Blog-Suche
Zum Blog zurückkehren
Das war das Filmjahr 2022

Das Jahr 2022 neigt sich mit großen Schritten dem Ende zu. Damit wird es auch Zeit, das Filmjahr für sich noch einmal Revue passieren zu lassen. Sich an schöne Filmstunden zu erinnern, aber auch an die eine oder andere Frustration zu denken, mit der man beim Abspann des Filmes fassungslos im Kinosessel saß. Mir fällt auf, dass unter den Top-Filmen fast ausschließlich Kinoveröffentlichungen zu finden sind, was ein gutes Zeichen für das Kino ist. 

Top 5

SPENCER.jpeg

5. SPENCER
Auch wenn SPENCER von mir nur 7 von 10 erhalten hat, war die schauspielerische Leistung von Kristen Stewart ausschlaggebend, den Film in die Top Five rutschen zu lassen. Wieviel Wahrheit in SPENCER steckt, darüber lässt sich nur spekulieren. Fest steht, dass Kristen Stewart es schafft, in die Rolle einer Ikone zu schlüpfen, ohne es aufgesetzt wirken zu lassen. Einmal mehr beweist sie, dass sie schon längst vom Teenie-Star zu einer der vielfältigsten und interessantesten Schauspielerinnen avanciert ist. Der Film ermöglicht einem weit entfernt von den weichgespülten offiziellen Biografien aus dem Königshaus mit seinen Einblicken und Mutmaßungen in mitfühlender Art sich weitere eigene Gedanken zu bilden, wie solch ein Leben ausgesehen haben muss.

- ANGEZEIGTE DATEN
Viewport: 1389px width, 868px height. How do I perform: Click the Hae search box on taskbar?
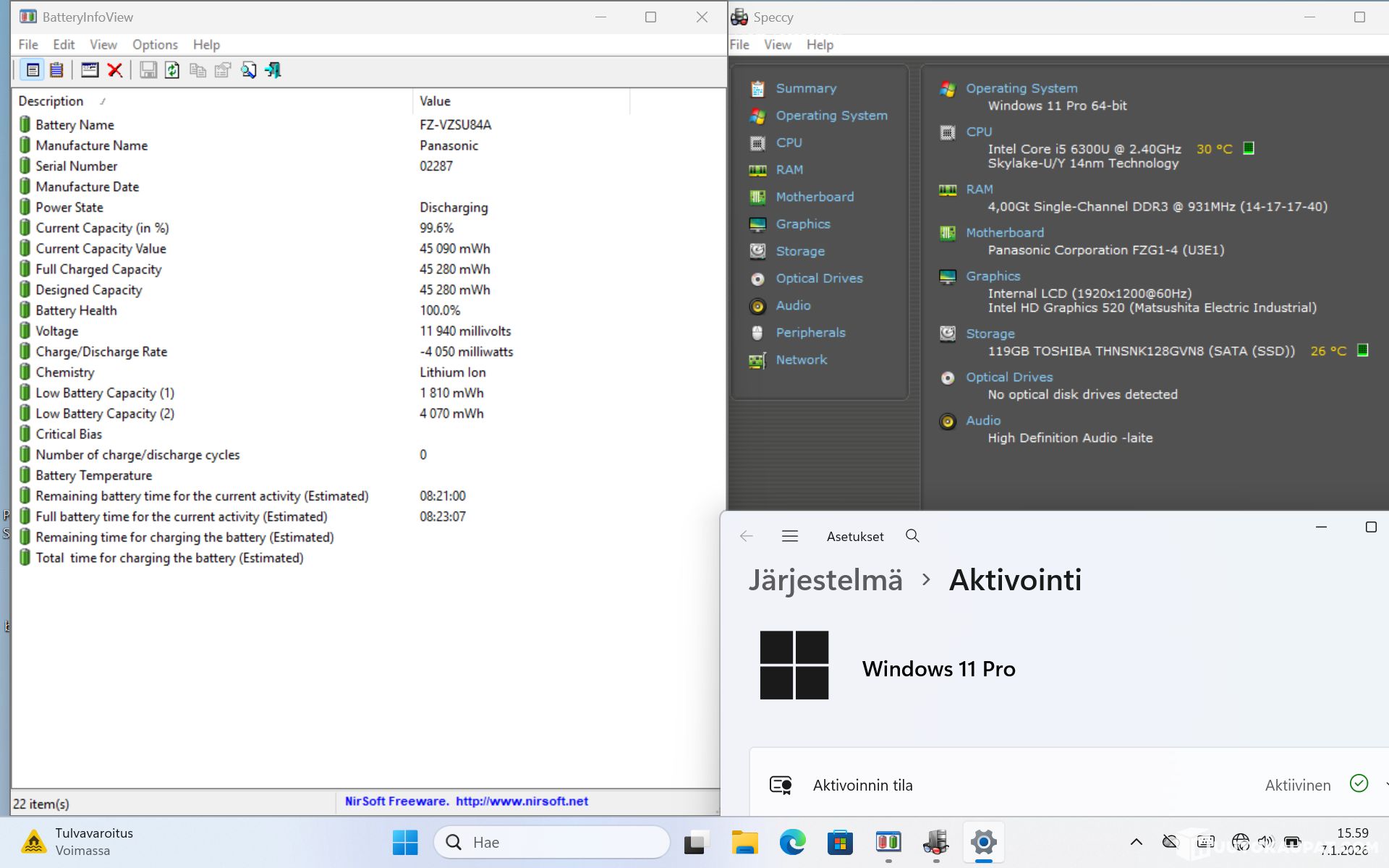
* * *
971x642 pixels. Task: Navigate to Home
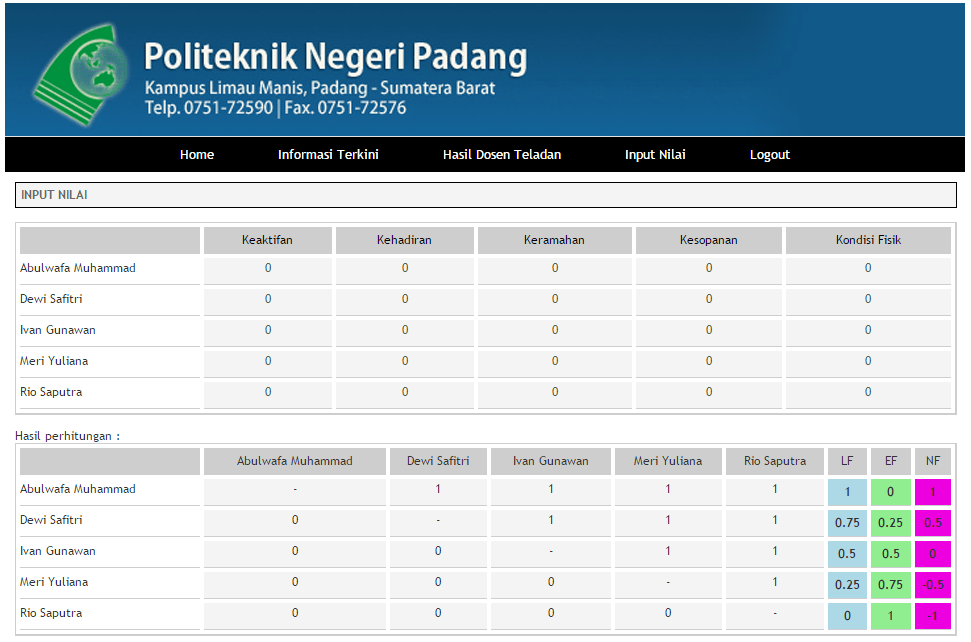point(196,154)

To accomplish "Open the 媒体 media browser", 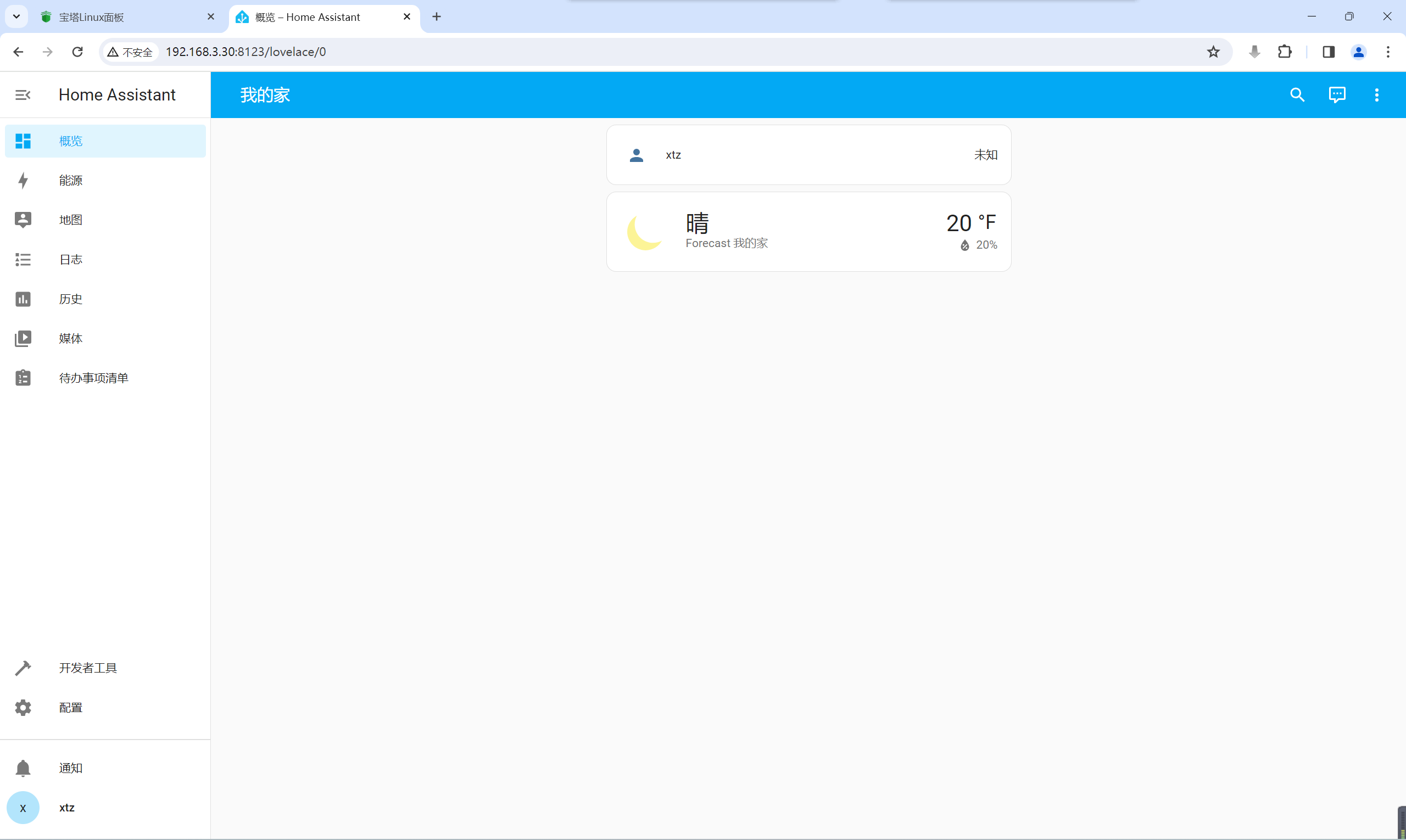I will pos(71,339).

- AUFGABENSTELLUNG
Welche Bewertung hat SPENCER laut der Seite zum Filmjahr 2022 erhalten?

- ERWARTETE AUSGABE
SPENCER hat 7 von 10 erhalten.